Beginning in May of 2016, World Renew has had the privilege of taking part in a two-year research project that is exploring these types of relationships. The project, “Faith and Settlement Partnerships: Setting Immigrants and Canada Up for Success,” is led by the Centre for Community Based Research in Waterloo, Ontario in collaboration with thirteen community partners including universities, local immigration partnerships, social service agencies, and faith groups. The goal of the project is to explore ways in which faith-based organizations — such as churches — and settlement agencies are collaborating well, and areas in which collaboration might be improved.

The project used three different research methods:

  1. A survey of 73 faith leaders, practitioners and stakeholders in southern Ontario and a focus group with three local immigration representatives.
  2. A national literature review featuring an annotated bibliography of 52 sources.
  3. Six local case studies conducted by community partners in different parts of southern Ontario investigating faith and settlement partnerships in their contexts.  World Renew and partners was one of the six case studies.

This research project demonstrates the very meaningful role that faith-based groups and their communities play in welcoming and resettling newcomers in Canada. As stated in the report, “Private refugee sponsors constitute a significant Canadian contribution to the refugee settlement landscape of the world. Perhaps no other program empowers communities to facilitate integration the way in which the PSRP [private sponsorship of refugees program] achieves this.”

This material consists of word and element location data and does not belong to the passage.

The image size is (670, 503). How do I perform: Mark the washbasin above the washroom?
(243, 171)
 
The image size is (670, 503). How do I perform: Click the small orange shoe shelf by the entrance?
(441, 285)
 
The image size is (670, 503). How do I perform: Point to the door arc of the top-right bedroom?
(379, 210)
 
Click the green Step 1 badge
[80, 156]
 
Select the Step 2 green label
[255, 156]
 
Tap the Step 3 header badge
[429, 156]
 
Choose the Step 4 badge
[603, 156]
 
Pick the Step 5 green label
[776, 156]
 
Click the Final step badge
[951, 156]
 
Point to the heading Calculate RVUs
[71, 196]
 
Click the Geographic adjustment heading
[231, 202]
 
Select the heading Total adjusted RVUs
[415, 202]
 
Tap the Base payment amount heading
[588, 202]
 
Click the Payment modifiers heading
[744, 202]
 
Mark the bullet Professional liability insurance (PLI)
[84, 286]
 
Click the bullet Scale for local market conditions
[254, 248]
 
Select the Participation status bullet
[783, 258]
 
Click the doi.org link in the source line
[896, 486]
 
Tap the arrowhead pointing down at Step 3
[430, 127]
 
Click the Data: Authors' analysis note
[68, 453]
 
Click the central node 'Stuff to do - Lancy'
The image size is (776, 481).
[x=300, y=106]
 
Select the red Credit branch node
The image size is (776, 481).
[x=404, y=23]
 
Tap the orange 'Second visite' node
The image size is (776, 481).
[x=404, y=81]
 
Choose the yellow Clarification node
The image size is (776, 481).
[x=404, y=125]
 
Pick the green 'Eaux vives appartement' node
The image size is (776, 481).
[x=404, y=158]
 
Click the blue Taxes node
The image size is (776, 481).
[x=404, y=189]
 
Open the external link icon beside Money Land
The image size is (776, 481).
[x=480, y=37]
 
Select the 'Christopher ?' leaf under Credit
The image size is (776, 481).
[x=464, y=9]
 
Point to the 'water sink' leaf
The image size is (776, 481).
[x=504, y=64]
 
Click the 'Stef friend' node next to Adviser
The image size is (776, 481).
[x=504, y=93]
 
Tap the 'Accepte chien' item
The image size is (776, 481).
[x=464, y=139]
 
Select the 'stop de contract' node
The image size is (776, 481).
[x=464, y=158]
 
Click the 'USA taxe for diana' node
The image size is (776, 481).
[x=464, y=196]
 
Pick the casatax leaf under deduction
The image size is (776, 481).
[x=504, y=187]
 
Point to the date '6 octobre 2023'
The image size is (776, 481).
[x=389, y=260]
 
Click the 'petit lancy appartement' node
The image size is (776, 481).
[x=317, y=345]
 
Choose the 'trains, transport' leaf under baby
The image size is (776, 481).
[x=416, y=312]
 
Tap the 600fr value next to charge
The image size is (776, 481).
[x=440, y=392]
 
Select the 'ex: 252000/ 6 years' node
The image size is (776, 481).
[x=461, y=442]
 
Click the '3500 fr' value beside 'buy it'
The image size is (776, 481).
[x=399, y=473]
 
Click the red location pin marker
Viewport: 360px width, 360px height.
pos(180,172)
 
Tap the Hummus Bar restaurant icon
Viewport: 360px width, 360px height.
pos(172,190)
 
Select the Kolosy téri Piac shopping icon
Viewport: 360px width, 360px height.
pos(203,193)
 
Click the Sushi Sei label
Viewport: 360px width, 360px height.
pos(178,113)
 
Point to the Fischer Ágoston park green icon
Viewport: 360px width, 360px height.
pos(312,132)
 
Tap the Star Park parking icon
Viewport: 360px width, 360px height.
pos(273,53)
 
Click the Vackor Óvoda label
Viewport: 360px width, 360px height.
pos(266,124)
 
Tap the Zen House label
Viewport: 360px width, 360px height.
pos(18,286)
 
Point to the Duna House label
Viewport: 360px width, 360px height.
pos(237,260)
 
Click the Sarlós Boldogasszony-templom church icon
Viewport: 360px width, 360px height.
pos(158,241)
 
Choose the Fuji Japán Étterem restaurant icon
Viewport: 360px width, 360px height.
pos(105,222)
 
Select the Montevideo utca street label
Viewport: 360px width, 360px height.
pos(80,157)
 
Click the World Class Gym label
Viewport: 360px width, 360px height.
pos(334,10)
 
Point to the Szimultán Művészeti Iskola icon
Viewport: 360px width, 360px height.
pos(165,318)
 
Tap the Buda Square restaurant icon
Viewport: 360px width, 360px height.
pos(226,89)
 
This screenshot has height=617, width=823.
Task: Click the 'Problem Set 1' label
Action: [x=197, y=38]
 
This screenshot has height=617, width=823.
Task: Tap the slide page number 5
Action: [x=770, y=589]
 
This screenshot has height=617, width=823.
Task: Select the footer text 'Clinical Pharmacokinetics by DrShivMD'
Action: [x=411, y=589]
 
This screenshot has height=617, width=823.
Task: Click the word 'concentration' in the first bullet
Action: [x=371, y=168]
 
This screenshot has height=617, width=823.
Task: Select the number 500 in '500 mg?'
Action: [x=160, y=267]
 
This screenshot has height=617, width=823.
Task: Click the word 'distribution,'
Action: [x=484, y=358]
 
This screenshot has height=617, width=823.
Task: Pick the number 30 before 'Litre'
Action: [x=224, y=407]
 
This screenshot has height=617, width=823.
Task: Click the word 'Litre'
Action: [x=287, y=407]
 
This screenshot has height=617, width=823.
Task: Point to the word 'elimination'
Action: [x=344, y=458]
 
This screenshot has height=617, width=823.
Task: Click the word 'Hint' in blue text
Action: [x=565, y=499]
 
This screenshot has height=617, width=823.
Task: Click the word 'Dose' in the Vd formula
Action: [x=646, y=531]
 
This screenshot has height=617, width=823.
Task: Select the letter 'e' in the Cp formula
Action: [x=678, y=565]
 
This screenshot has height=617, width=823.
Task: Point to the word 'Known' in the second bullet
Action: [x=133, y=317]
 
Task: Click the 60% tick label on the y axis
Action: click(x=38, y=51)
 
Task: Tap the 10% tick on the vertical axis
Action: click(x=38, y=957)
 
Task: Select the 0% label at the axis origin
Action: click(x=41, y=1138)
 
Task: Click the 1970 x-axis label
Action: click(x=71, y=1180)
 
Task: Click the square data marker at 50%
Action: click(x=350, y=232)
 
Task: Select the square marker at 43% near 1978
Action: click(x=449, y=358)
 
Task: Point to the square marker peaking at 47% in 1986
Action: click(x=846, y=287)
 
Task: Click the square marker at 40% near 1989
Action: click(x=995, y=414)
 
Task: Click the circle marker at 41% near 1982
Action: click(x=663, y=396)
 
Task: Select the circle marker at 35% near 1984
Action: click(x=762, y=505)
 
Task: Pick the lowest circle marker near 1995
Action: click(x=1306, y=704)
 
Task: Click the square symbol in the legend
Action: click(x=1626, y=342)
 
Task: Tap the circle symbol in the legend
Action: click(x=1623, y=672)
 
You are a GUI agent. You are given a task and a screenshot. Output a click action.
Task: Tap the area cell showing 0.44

Participation in this project has given World Renew an opportunity to reflect upon the tremendous work that many Canadian churches and their communities do to create safe and welcoming new homes for refugees fleeing war, persecution, and traumatic experiences. It also gave the refugee sponsorship champions of some of World Renew’s longtime sponsoring churches an opportunity to describe and celebrate how their refugee settlement efforts have benefited from connections to local settlement agencies and a chance to reflect on how, in some cases, these connections could be strengthened.

World Renew’s Refugee Program hopes that this research project, and others like it, can help shed light on the ways that various community stakeholders, whether they be places of worship, government-funded social services or independent non-profits, can all play a role in making Canada a more welcoming society.